### MATERIAL SUPPLIED
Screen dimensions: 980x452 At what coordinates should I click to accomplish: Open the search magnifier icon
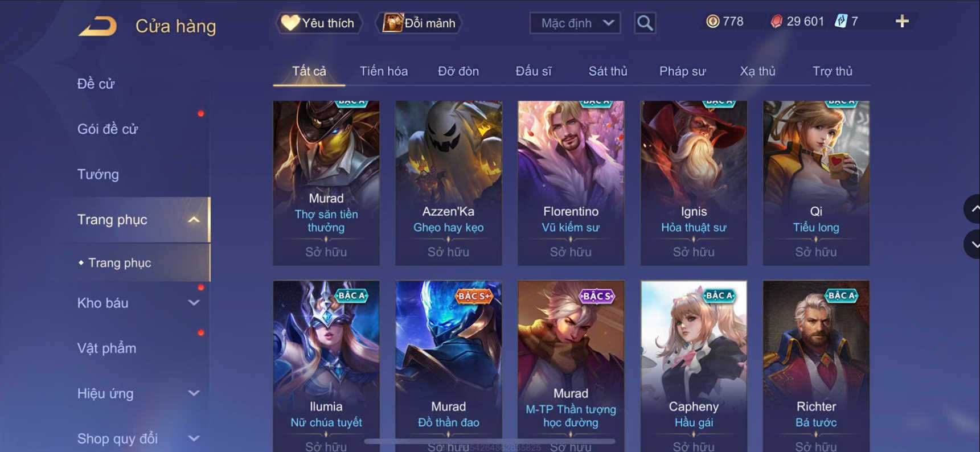(645, 23)
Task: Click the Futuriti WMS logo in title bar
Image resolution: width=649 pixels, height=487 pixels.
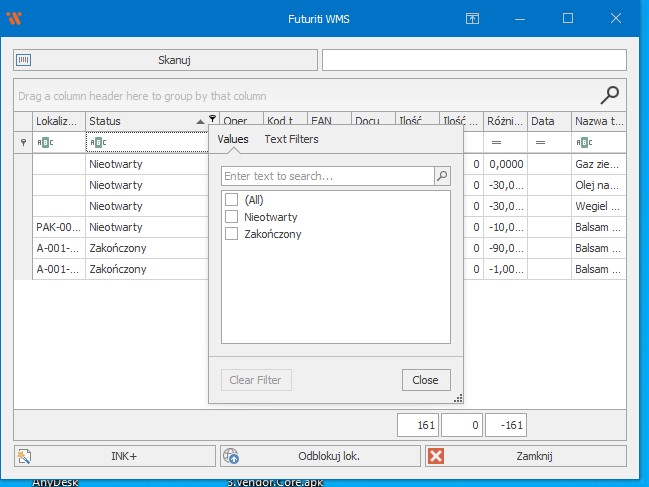Action: tap(15, 18)
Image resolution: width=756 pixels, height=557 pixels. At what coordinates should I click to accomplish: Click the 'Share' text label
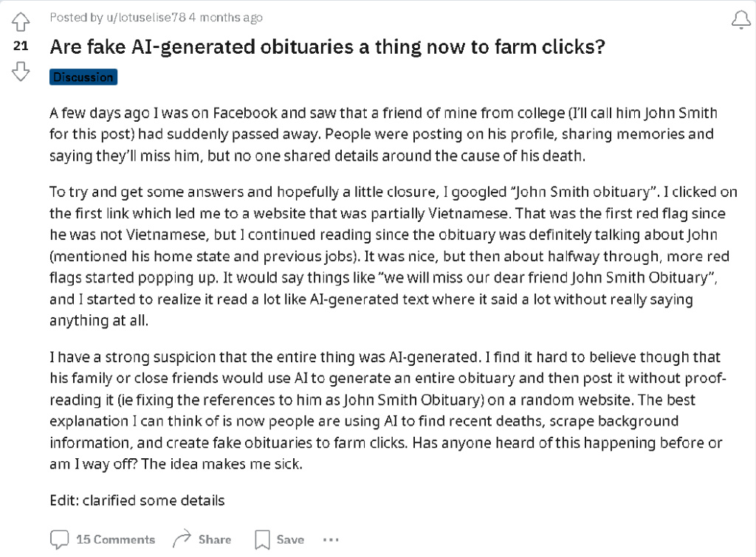click(215, 539)
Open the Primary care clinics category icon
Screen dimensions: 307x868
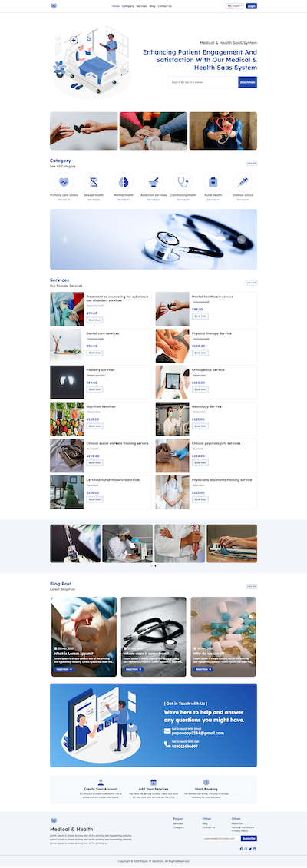click(64, 181)
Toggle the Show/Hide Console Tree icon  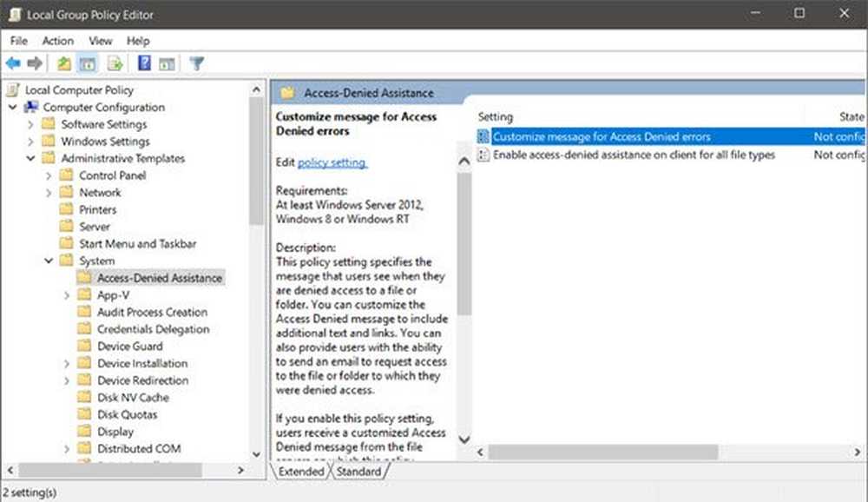[x=87, y=63]
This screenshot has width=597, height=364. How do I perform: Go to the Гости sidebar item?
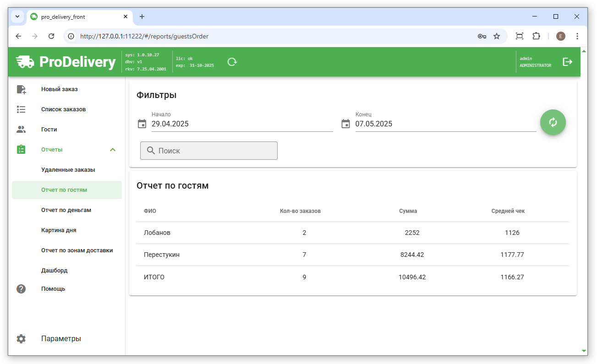[49, 130]
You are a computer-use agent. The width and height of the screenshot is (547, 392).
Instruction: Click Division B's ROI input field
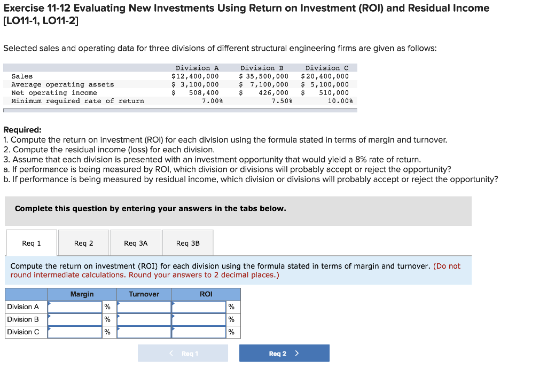pyautogui.click(x=198, y=319)
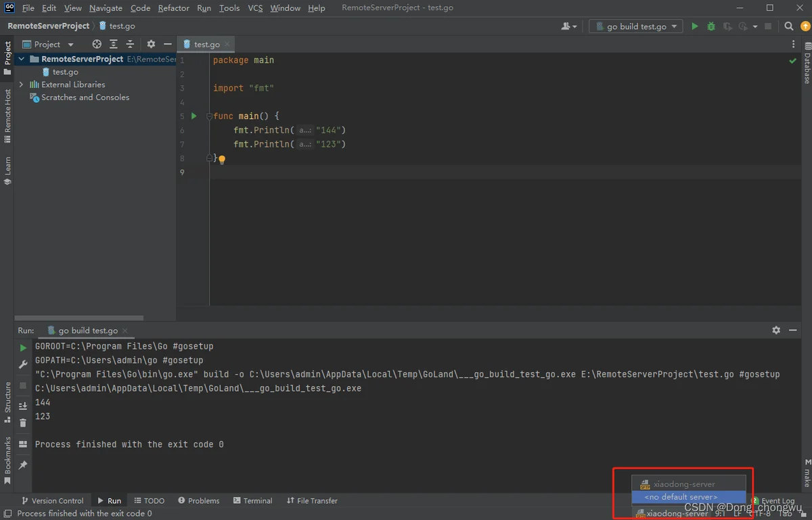Toggle the Project tool window stripe button
This screenshot has width=812, height=520.
tap(7, 58)
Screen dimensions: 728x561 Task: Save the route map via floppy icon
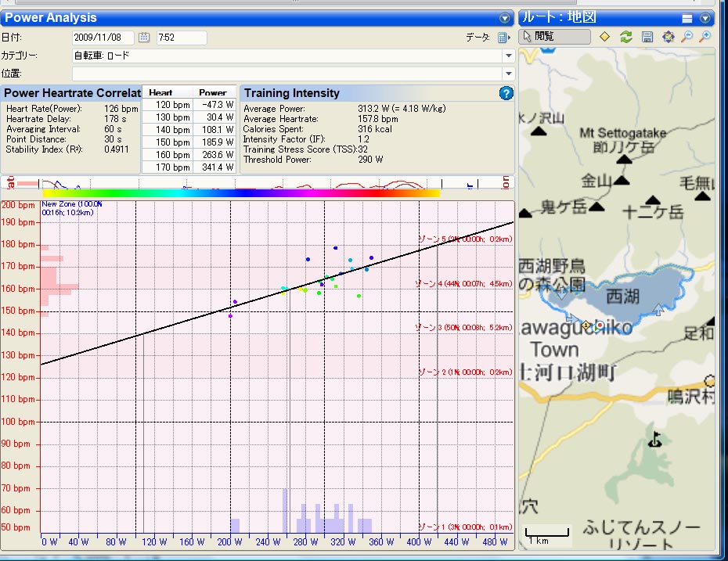click(647, 37)
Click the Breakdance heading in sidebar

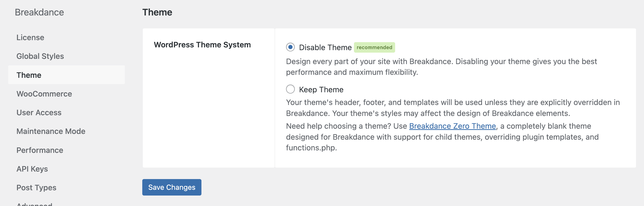coord(39,12)
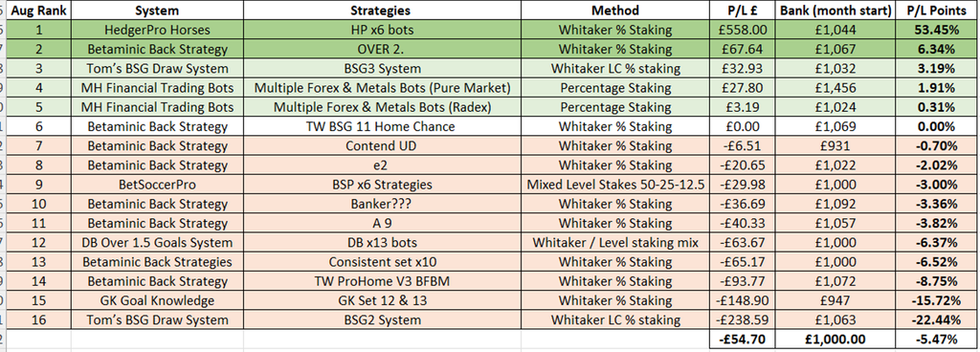The height and width of the screenshot is (352, 980).
Task: Click the Mixed Level Stakes 50-25-12.5 cell
Action: (x=615, y=184)
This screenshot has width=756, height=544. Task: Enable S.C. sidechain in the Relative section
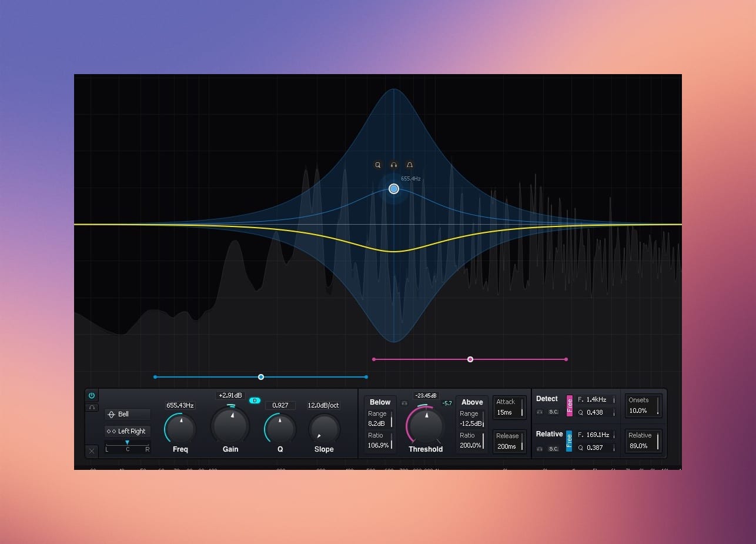[553, 449]
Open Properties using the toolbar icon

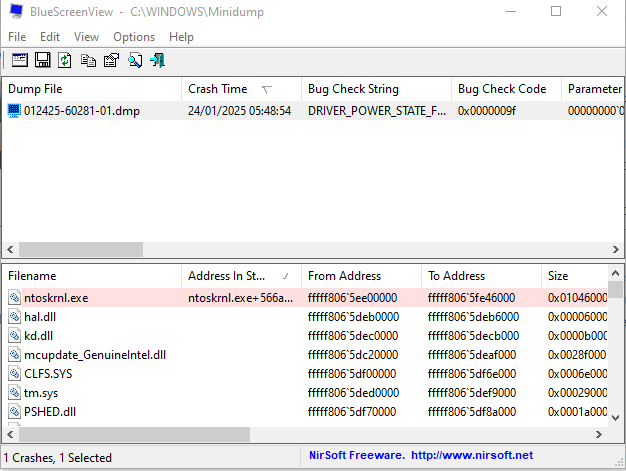point(111,60)
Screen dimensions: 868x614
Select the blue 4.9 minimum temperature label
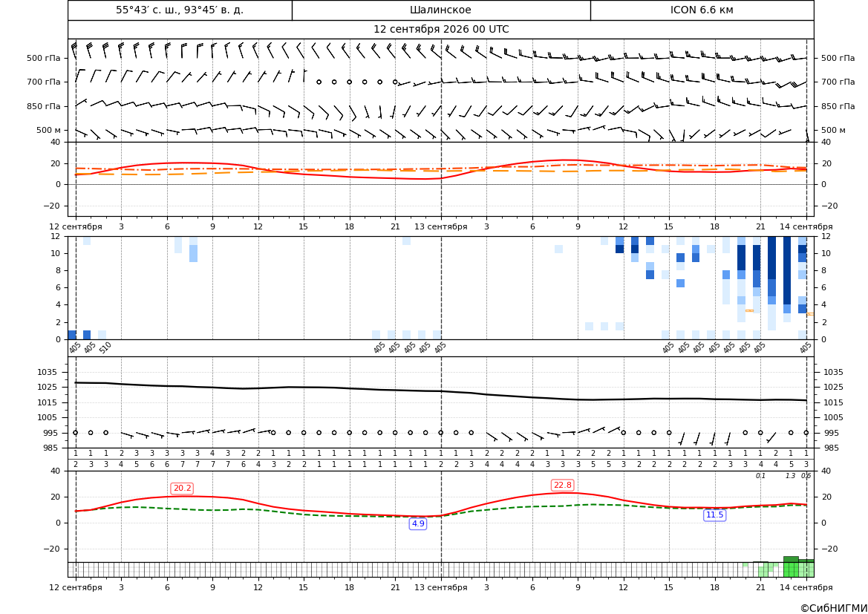pos(418,523)
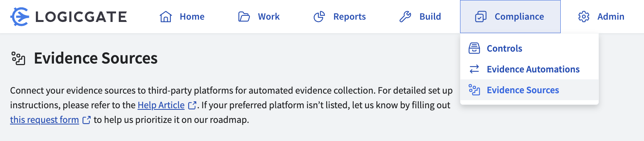Click the Compliance checkbox icon in navbar
The width and height of the screenshot is (644, 141).
481,17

### WORK REQUIRED
Would you retype the lines from the line containing "This screenshot has width=597, height=364." to the final line of the entries above, exactly as given and without pictures?

### FINAL ANSWER
This screenshot has width=597, height=364. How do I perform: Go to the Гости sidebar item?
[49, 130]
You are a computer-use agent. The width and height of the screenshot is (547, 392).
Instruction: Click Division B's ROI input field
pyautogui.click(x=198, y=319)
Toggle the Project tool window stripe button
This screenshot has width=812, height=520.
tap(7, 58)
Screen dimensions: 728x561 Task: Save the route map via floppy icon
click(647, 37)
Click the Breakdance heading in sidebar

coord(39,12)
The height and width of the screenshot is (352, 980).
Task: Click the Mixed Level Stakes 50-25-12.5 cell
Action: (x=615, y=184)
This screenshot has width=756, height=544. Task: Enable S.C. sidechain in the Relative section
[553, 449]
Open Properties using the toolbar icon

point(111,60)
Screen dimensions: 868x614
Select the blue 4.9 minimum temperature label
pos(418,523)
Click the Compliance checkbox icon in navbar
The width and height of the screenshot is (644, 141).
481,17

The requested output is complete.